Asesinato de curas jesuitas: Padre sobreviviente confesó al asesino tras crimen

Radio Fórmula

CIUDAD DE MÉXICO. El asesino de los curas jesuitas Javier Campos Morales y Joaquín César Mora Salazar, y del guía de turista Pedro Eliodoro Palma, permaneció una hora confesándose con uno de los sacerdotes sobrevivientes del ataque antes de ordenar a sus subordinados levantar y desaparecer los cuerpos de las víctimas.

Jesús Abel G., también conocido como «El Chueco», es el hombre identificado como responsable de los homicidios ocurridos el lunes en Urique, Chihuahua. El asesino habría perdonado la vida al padre Jesús Reyes, uno de los cinco curas jesuitas presentes en el templo, para confesarse y dialogar por una hora en el patio interior de la casa parroquial.

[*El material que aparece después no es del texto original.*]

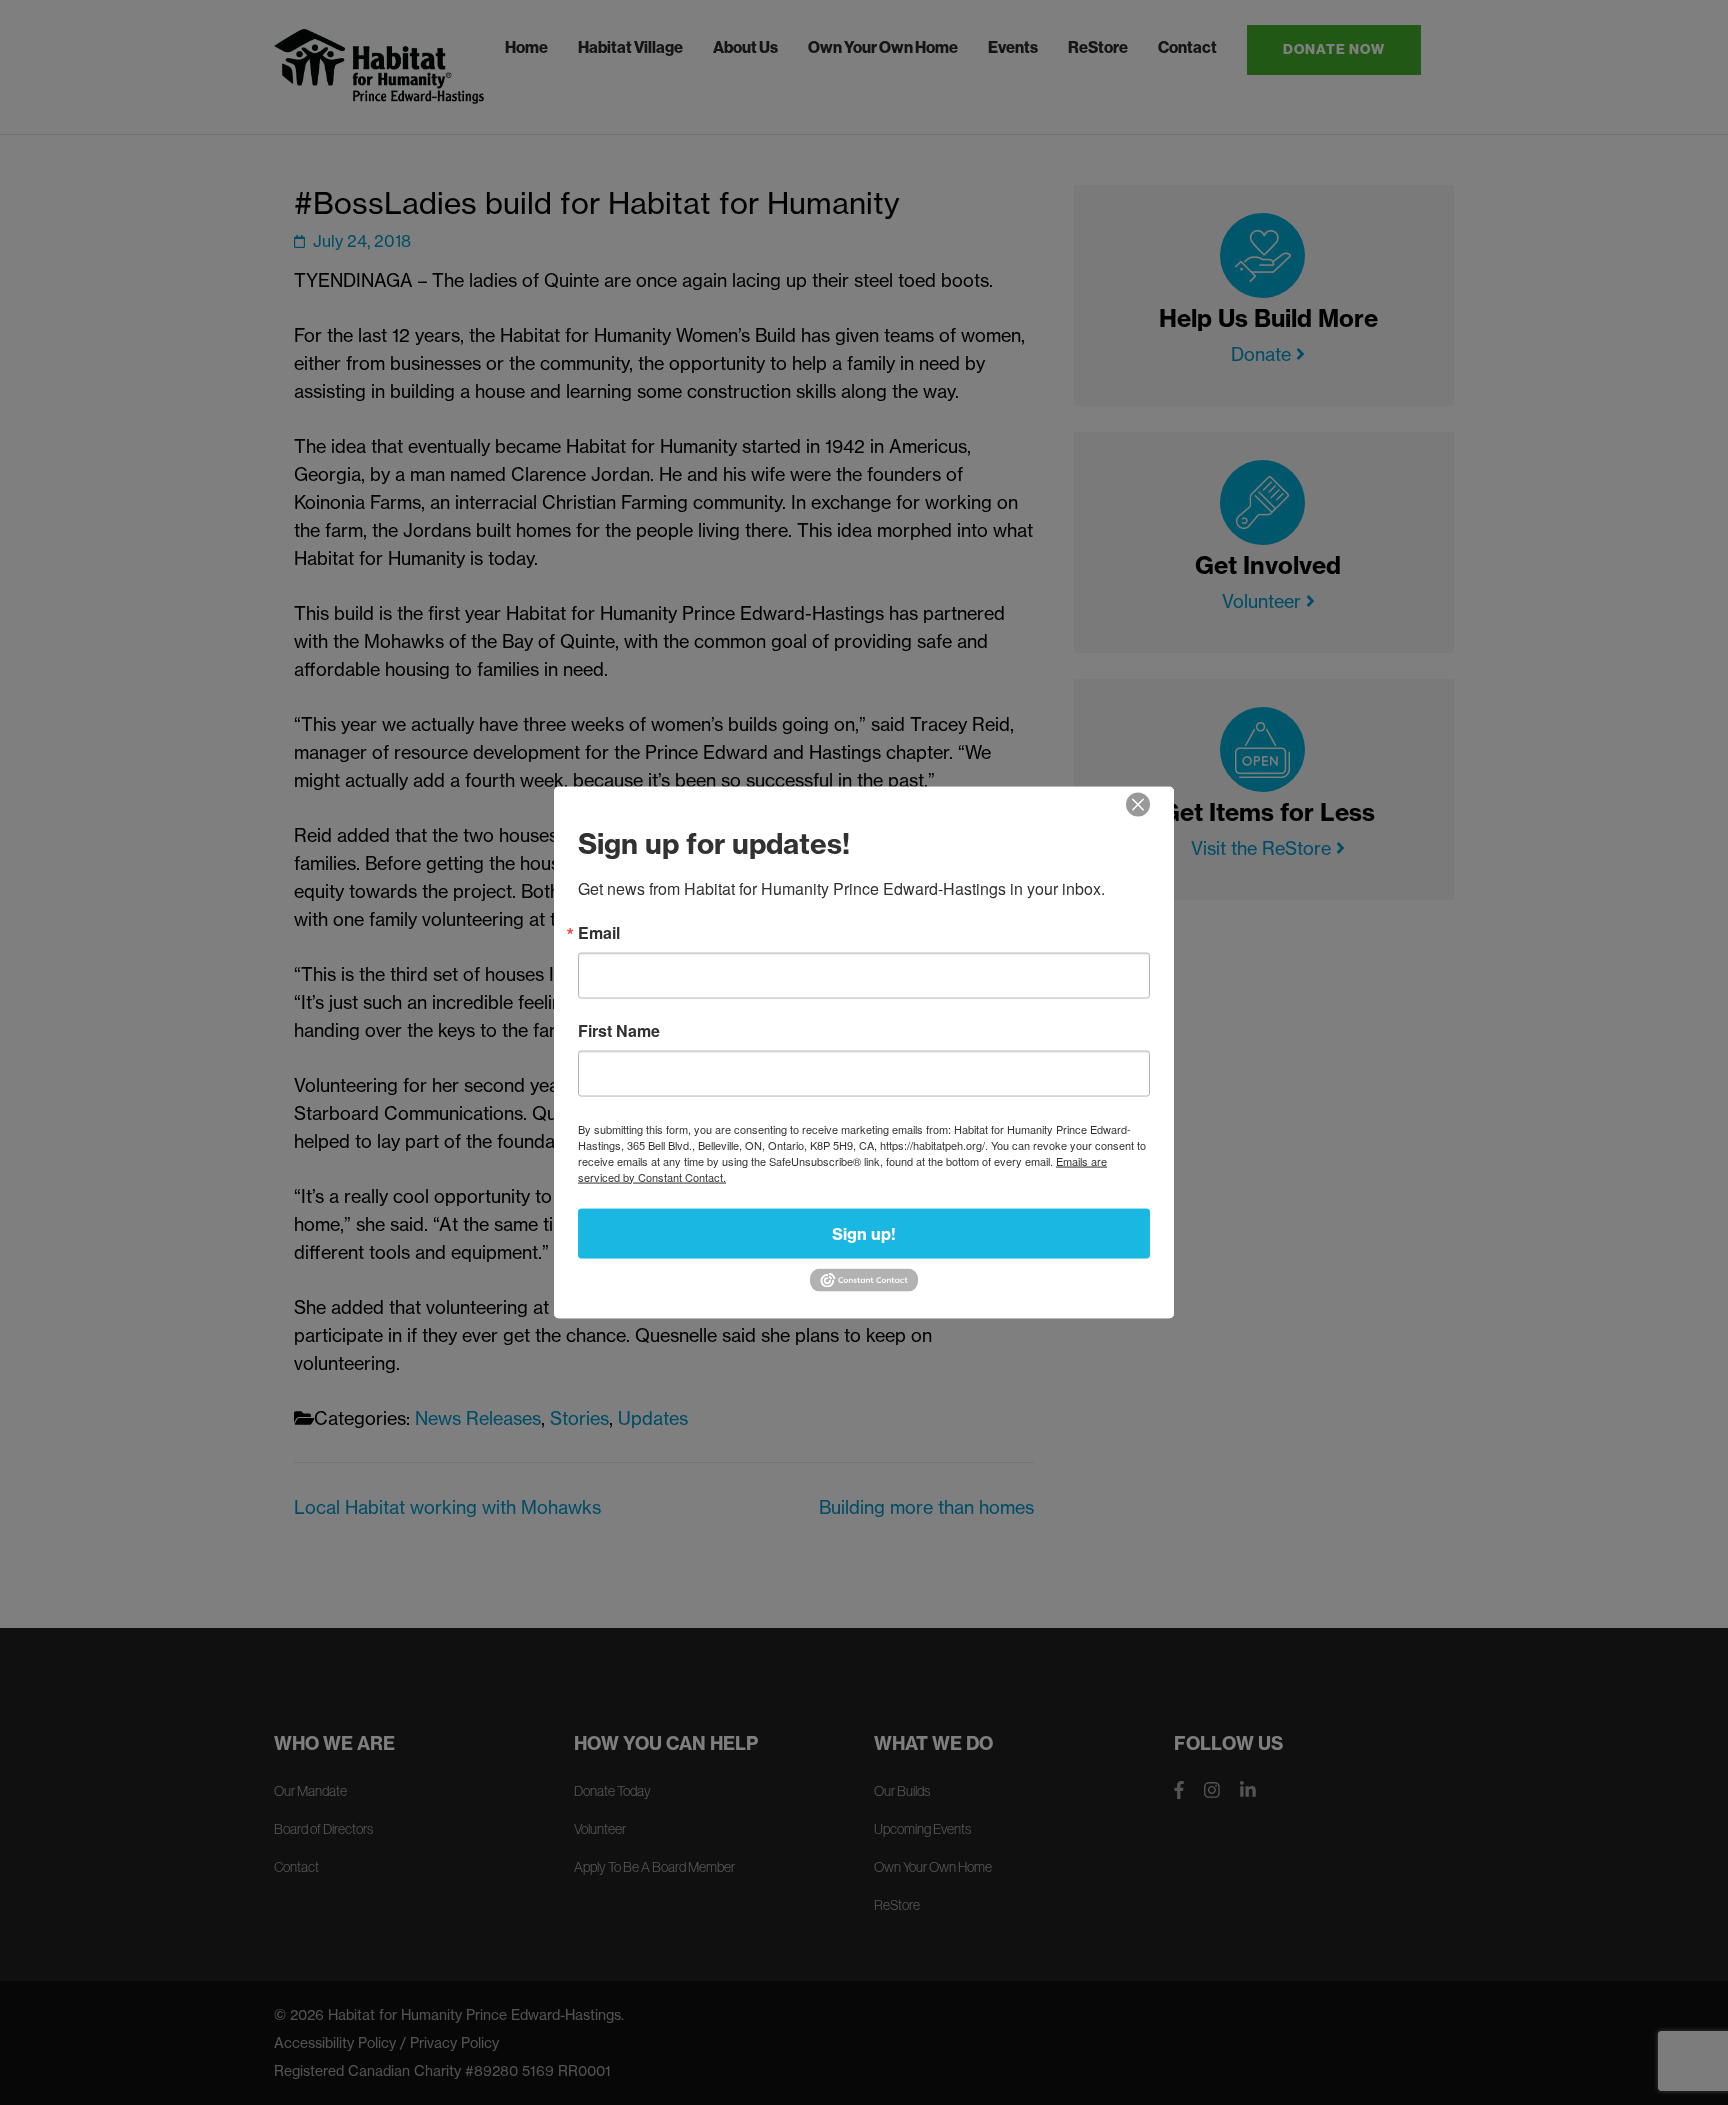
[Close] (1138, 804)
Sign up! (864, 1233)
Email (599, 932)
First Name (619, 1030)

Según la narración del sobreviviente, compartida a Grupo Fórmula por el padre Javier Ávila, «El Chueco» comenzó por asesinar al guía Pedro Eliodoro y prosiguió con los curas Javier Campos y Joaquín Mora, de 79 y 81 años, pero se detuvo ante el padre Jesús Reyes.

“El interrogante de quien queda con vida es por qué a mí no me mató. Él estaba en medio de los dos sacerdotes cuando el delincuente con el arma en la mano mata a uno, cae; después se dirige al superior jesuita, también lo mata; pero el asesinato del tercero no siguió”.

«El delincuente se quedó desconcertado y se puso a platicar con él, le pidió perdón, le pidió confesión. Estuvieron platicando una hora, aunque no refirió el (contenido del) diálogo», explicó el padre Javier Ávila en entrevista con Ciro Gómez Leyva en Por la Mañana.

El padre sobreviviente negoció con el asesino que los tres cuerpos permanecieran dentro del templo, pero luego de una hora las víctimas mortales fueron levantadas por hombres armados, subidas a camionetas y retiradas del lugar.

De acuerdo con la información revelada por el padre Javier Ávila, los tres curas de la comunidad de Cerocahui conocían bien al asesino desde que era niño: «El sujeto mencionado, delincuente, es conocido por los tres sacerdotes y él los conoce perfectamente», explicó.

El ataque armado sucedió el pasado 20 de junio en Cerocahui, municipio de Urique, Chihuahua, y provocó la muerte de tres personas, así como la desaparición de al menos cuatro personas más: una mujer, un menor de edad y dos hombres identificados como Paul Osvaldo B. y Armando B, según informó la gobernadora de Chihuahua, Maru Campos.

El padre Javier Ávila comentó que la comunidad de Cerocahui está temerosa de colaborar con las autoridades por posibles represalias del crimen organizado, aunque se mantiene al pendiente del hallazgo de los cuerpos, cuya ubicación no ha sido localizada.